Data extracted from a collection:
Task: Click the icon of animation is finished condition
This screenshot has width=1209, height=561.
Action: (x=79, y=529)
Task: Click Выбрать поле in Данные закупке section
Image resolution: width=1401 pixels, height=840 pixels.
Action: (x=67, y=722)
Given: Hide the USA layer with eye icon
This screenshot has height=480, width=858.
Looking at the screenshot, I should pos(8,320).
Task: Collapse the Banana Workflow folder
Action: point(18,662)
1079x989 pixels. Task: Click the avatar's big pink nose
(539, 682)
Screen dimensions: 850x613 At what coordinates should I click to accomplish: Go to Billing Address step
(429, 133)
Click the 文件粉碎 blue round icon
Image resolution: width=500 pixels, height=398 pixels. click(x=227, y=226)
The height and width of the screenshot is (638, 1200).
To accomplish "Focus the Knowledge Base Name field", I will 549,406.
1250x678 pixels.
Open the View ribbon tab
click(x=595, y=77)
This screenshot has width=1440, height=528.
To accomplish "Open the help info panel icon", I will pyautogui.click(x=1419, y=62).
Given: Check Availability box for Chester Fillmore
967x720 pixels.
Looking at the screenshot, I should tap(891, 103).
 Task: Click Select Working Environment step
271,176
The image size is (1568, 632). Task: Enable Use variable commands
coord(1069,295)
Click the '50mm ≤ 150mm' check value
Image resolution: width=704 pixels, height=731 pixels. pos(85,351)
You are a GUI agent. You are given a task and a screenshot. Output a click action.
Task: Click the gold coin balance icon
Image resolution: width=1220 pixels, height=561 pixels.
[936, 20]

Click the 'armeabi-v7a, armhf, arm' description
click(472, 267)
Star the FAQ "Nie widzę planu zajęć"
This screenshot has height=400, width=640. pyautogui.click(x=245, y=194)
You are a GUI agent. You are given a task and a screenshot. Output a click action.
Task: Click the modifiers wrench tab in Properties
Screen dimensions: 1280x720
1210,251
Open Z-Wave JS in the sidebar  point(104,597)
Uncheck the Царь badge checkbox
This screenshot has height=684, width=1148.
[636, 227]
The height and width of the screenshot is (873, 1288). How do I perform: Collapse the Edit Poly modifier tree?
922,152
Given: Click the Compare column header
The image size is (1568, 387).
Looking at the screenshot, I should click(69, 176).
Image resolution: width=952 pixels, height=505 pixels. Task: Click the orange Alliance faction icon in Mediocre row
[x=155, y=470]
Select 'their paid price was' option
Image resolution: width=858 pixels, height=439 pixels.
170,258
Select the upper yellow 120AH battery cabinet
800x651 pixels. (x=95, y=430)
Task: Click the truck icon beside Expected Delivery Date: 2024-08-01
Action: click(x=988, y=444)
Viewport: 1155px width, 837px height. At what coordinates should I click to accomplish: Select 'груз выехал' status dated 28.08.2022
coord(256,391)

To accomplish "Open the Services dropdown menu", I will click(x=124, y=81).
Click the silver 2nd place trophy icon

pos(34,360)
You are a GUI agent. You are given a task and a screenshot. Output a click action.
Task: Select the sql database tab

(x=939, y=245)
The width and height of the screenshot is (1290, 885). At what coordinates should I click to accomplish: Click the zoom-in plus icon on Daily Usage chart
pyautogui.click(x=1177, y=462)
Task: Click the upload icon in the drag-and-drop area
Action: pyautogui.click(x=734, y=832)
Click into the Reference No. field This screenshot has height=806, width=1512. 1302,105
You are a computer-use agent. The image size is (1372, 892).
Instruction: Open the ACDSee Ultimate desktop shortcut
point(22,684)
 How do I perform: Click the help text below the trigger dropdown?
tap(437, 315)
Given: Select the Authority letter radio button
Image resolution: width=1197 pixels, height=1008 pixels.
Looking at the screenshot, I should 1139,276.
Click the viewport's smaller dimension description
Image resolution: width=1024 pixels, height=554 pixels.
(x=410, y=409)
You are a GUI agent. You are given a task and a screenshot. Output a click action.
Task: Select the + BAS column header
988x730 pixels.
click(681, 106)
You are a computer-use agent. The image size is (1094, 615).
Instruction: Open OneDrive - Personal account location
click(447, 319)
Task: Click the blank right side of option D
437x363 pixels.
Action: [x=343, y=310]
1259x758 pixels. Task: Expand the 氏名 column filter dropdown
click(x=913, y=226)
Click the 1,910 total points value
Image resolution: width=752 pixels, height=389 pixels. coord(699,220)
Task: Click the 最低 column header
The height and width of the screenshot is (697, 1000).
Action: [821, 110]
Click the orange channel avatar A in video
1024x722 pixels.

- Aim of the exercise -
Write out each line of the data that holds the string "computer".

- Result of the task -
You are a computer-use agent. The image size is (1372, 892).
You are a computer-use agent. The image size is (1094, 615).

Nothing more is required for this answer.